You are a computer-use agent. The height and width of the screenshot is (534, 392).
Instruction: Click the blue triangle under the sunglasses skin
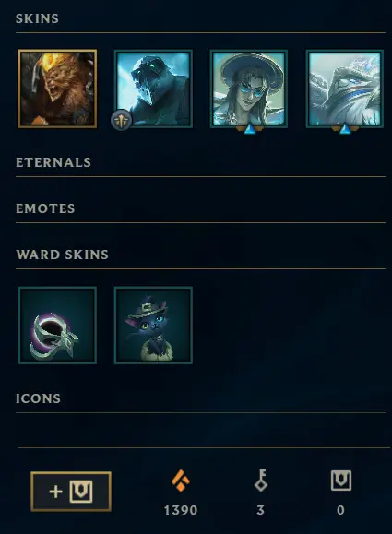[x=250, y=130]
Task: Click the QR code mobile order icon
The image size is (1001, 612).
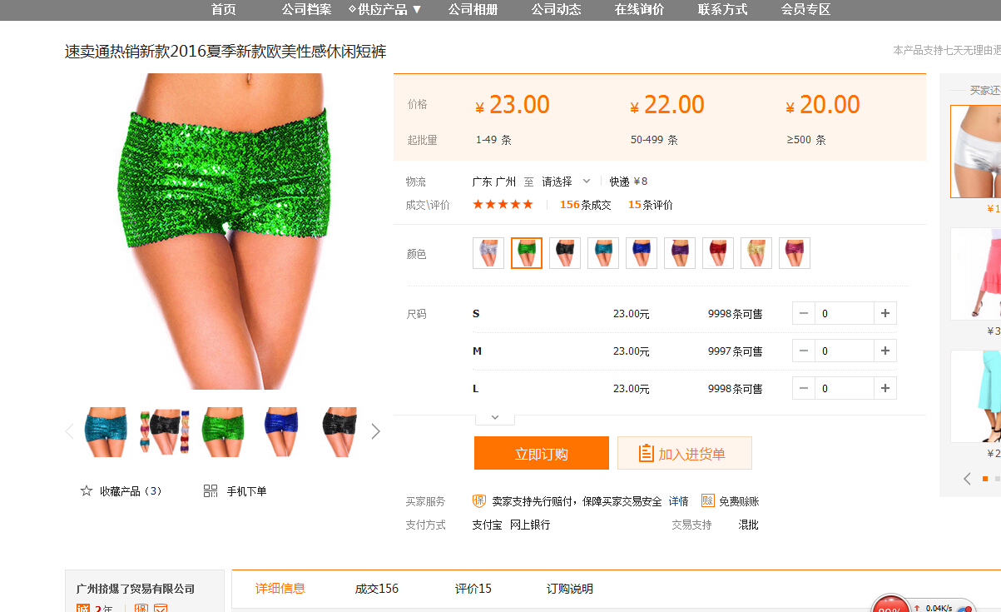Action: coord(211,491)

TASK OBJECTIVE -> Your copy of the records must be exact and must contain no pictures.

RESPONSE BOX ->
You are a computer-use agent. The height and width of the screenshot is (534, 392).
Instruction: Click the blue triangle under the sunglasses skin
[x=250, y=130]
Task: Click the QR code mobile order icon
The image size is (1001, 612).
Action: coord(211,491)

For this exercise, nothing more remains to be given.